» Requirement
Find the line below with "Given: Click the Supplementals column header". Print it and every line after it exactly, through the last line, leaving out the pictures.

» Data shown
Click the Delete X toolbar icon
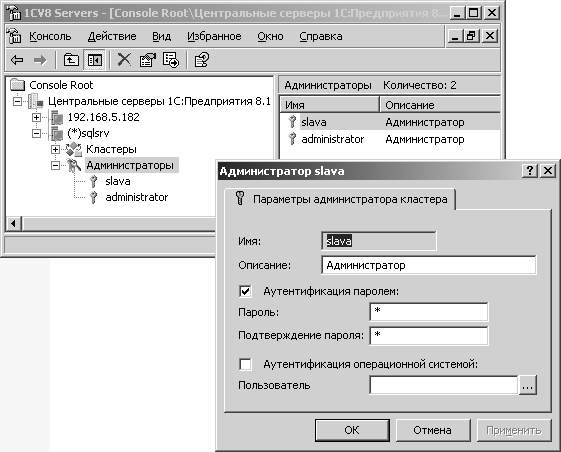Screen dimensions: 561x452 point(124,60)
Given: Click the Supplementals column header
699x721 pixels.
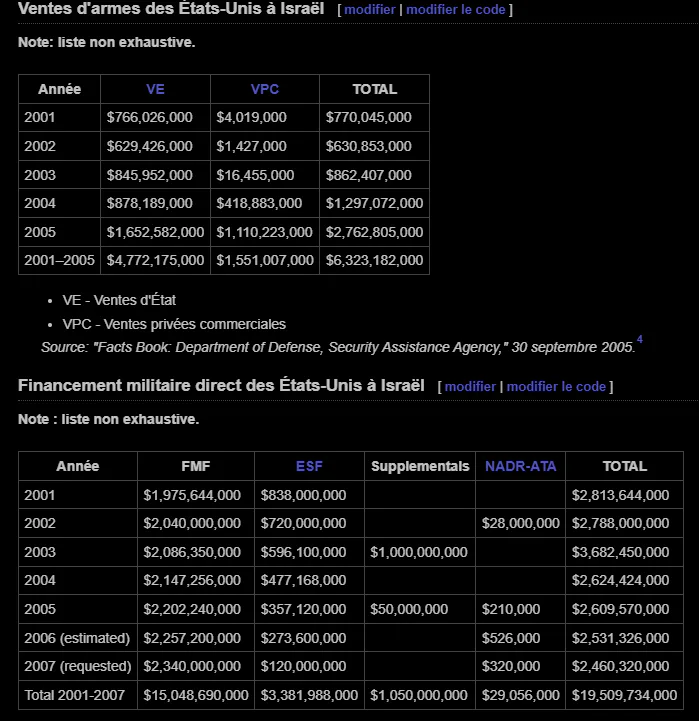Looking at the screenshot, I should [420, 466].
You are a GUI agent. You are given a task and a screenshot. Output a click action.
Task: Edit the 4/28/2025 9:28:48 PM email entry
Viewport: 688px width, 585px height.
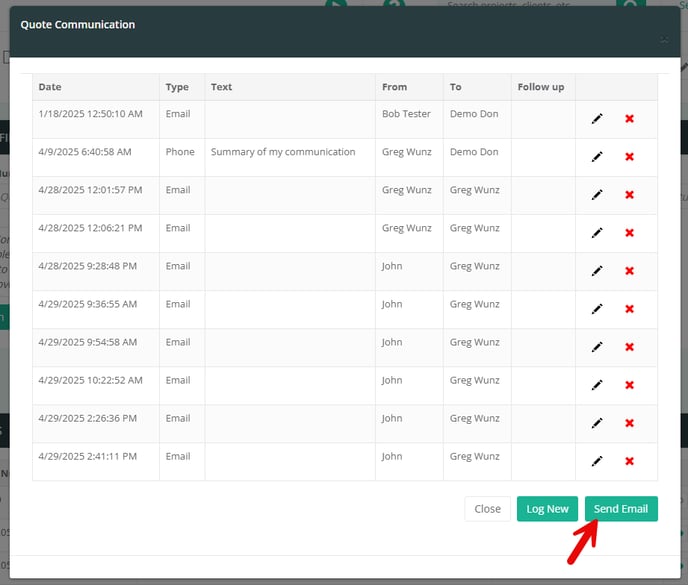pyautogui.click(x=597, y=271)
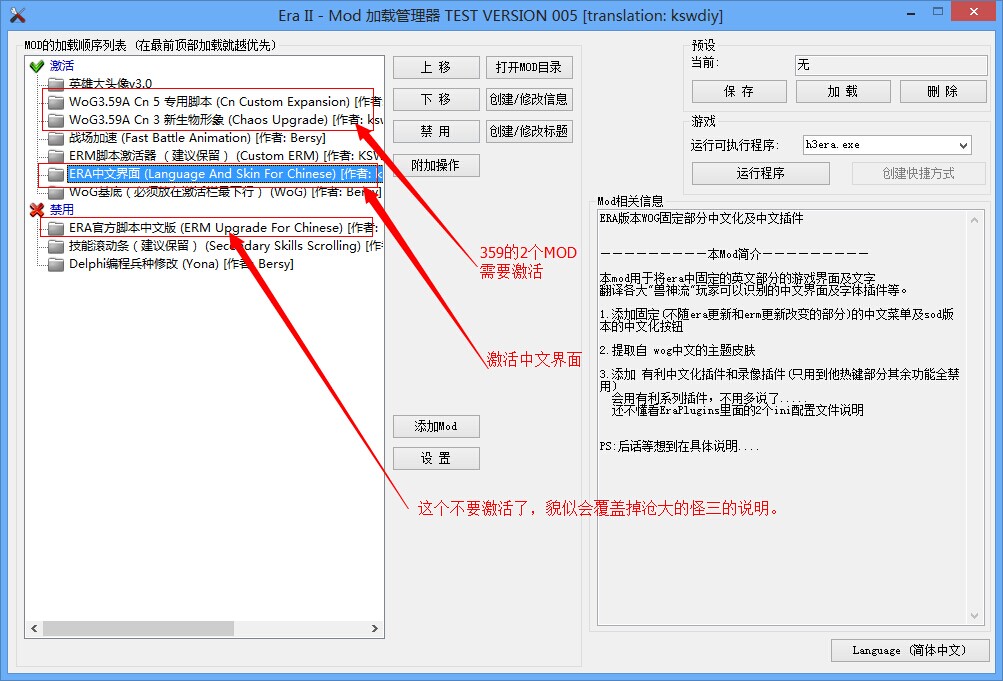
Task: Click the red X icon beside 禁用
Action: pos(37,210)
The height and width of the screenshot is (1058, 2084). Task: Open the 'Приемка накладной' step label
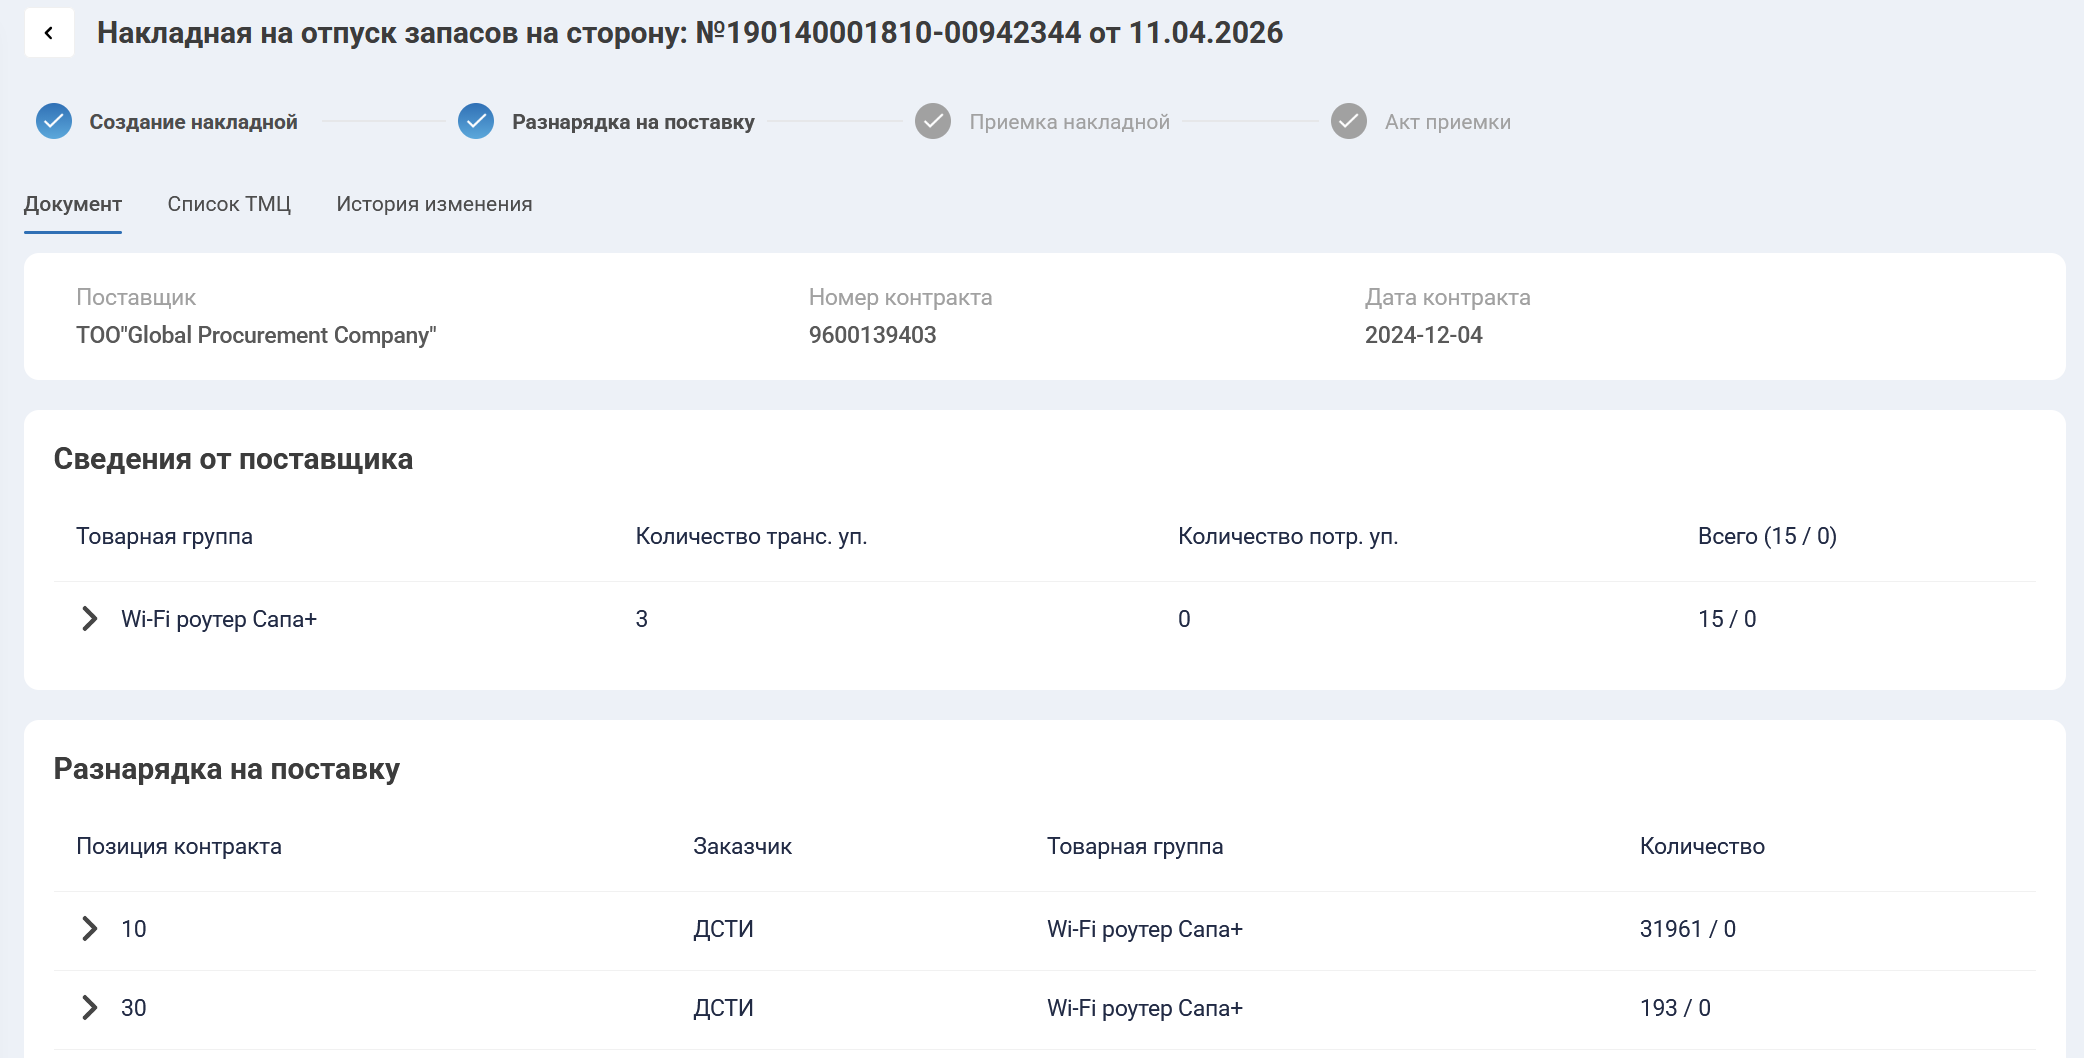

» Exercise result
Given: Click the Supplementals column header
699x721 pixels.
Looking at the screenshot, I should [420, 466].
You are a GUI agent. You are given a task and a screenshot. Output a click action.
Task: Edit the 4/28/2025 9:28:48 PM email entry
Viewport: 688px width, 585px height.
pyautogui.click(x=597, y=271)
Task: Click the red X icon beside 禁用
Action: pos(37,210)
The height and width of the screenshot is (1058, 2084). Task: Open the 'Приемка накладной' step label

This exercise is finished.